Arthur Thackrah and Agnes Cooke married in the closing months of 1883. It is an unusual surname and the family history website, CheshireBMD, lists only a few births in the coming years and these are presumed to be their children - William (1884), Agnes (1885, Harry (1986), Sarah, (1887). Fred was born in 1889 and is followed by Florence in 1890.
Nothing is known of his early life except his home address was probably 50 Alldis Street, were his parents were known to be living after the War. When he enlisted, he was posted to a Territorial Battalion of the Kings Liverpool Regiment but he never served abroad with that unit. When he had finished his training, he was reassigned to the Manchesters and will have gone overseas in the summer of 1916 as one of a draft of replacements for casualties incurred in the early weeks of the Battle of the Somme.

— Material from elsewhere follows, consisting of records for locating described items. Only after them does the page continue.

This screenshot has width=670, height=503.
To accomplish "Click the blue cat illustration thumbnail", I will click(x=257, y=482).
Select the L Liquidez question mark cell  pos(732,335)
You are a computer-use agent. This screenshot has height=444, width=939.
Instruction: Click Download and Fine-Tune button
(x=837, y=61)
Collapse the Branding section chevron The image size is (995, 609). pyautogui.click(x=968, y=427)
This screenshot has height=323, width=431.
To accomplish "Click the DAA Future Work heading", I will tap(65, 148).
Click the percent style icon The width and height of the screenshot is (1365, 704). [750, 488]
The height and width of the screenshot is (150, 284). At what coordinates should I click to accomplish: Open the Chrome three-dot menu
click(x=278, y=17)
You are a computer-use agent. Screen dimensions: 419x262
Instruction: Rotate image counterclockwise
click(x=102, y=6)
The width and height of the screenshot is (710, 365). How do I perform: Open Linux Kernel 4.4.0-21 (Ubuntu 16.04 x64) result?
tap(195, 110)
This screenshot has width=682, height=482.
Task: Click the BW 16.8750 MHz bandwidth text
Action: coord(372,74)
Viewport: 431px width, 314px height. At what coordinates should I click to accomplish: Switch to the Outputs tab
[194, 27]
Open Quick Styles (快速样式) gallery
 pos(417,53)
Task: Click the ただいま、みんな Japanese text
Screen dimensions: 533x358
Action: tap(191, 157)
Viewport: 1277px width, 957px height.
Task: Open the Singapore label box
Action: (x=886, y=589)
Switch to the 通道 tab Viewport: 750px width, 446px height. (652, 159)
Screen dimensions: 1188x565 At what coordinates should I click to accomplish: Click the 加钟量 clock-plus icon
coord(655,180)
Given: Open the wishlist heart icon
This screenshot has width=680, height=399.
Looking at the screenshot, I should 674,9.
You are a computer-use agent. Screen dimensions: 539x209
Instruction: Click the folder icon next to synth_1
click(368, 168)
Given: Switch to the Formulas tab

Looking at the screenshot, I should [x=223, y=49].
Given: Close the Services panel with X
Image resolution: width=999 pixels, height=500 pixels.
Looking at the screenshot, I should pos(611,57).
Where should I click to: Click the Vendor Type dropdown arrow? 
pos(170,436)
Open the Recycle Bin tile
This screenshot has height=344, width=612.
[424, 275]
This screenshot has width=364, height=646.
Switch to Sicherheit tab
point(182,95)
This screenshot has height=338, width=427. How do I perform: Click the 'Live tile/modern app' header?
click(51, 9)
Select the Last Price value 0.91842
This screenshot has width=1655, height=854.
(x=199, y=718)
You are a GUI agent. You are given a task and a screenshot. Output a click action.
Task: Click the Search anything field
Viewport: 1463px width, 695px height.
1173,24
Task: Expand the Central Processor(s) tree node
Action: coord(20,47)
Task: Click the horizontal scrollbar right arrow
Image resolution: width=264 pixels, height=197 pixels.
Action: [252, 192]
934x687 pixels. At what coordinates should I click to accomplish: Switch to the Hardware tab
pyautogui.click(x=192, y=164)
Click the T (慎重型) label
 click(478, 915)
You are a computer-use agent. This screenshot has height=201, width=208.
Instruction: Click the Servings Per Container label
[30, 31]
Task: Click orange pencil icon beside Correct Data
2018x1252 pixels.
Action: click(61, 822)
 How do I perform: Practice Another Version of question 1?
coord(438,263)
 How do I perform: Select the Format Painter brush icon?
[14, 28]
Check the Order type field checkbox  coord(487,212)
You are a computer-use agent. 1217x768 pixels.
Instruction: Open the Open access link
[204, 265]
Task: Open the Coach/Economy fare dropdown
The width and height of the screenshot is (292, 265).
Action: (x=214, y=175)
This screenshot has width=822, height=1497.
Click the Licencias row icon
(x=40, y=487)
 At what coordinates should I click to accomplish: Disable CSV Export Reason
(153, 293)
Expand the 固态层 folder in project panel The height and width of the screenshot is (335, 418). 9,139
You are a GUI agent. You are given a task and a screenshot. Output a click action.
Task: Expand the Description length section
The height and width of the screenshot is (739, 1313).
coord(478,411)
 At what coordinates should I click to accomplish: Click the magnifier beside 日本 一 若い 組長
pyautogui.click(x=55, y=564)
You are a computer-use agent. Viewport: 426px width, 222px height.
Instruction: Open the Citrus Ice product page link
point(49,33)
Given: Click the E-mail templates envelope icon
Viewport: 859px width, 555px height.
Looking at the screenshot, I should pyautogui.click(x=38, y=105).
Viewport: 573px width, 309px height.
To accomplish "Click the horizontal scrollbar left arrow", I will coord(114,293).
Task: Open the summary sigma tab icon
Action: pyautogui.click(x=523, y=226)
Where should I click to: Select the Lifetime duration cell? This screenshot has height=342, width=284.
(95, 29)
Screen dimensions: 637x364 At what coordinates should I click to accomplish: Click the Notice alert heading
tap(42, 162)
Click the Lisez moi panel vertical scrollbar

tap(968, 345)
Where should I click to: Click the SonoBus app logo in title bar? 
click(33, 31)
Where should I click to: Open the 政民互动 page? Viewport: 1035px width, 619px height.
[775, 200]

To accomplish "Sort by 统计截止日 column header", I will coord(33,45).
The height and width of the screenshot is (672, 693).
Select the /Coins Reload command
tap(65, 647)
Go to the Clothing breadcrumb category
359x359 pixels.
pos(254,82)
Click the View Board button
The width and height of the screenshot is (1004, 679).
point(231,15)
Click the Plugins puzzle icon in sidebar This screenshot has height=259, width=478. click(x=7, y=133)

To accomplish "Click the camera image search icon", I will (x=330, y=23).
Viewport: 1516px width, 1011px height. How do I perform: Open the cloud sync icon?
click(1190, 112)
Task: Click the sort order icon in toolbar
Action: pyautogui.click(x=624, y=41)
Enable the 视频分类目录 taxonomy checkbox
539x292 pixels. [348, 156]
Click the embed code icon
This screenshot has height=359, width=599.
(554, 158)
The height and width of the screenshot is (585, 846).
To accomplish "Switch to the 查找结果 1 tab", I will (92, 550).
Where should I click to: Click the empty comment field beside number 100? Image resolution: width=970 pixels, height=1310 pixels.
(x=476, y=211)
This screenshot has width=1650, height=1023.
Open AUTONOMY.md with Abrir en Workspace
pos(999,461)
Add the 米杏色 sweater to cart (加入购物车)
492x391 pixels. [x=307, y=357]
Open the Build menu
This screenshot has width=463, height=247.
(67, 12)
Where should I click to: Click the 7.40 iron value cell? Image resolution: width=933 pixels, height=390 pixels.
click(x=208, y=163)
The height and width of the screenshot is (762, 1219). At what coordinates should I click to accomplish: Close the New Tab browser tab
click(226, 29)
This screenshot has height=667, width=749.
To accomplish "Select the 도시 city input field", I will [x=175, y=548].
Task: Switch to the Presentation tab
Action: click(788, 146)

Although Fred's date of death is officially recorded as 11 December, he may in fact have been killed in the previous two days. On the 9th, the Manchesters started another tour of duty in the front line at near the Somme village of Mailly. The Battalion's War Diary, written at the time, does not describe the coming days and the next reference is on the 11th, when they are relieved and march back to billets. It is usual for a Diary to record casualties on a daily basis but, in this instance, it would appear the report has been submitted for the complete tour and both men who were killed have been officially recorded as dying on the 11th. It is, of course, possible that this is correct as the times of reliefs were often known to the opposite side and it was a favourite time for shelling, in the hope of catching the men away from the protection of their trenches. However, it cannot be said for certain that this is what happened.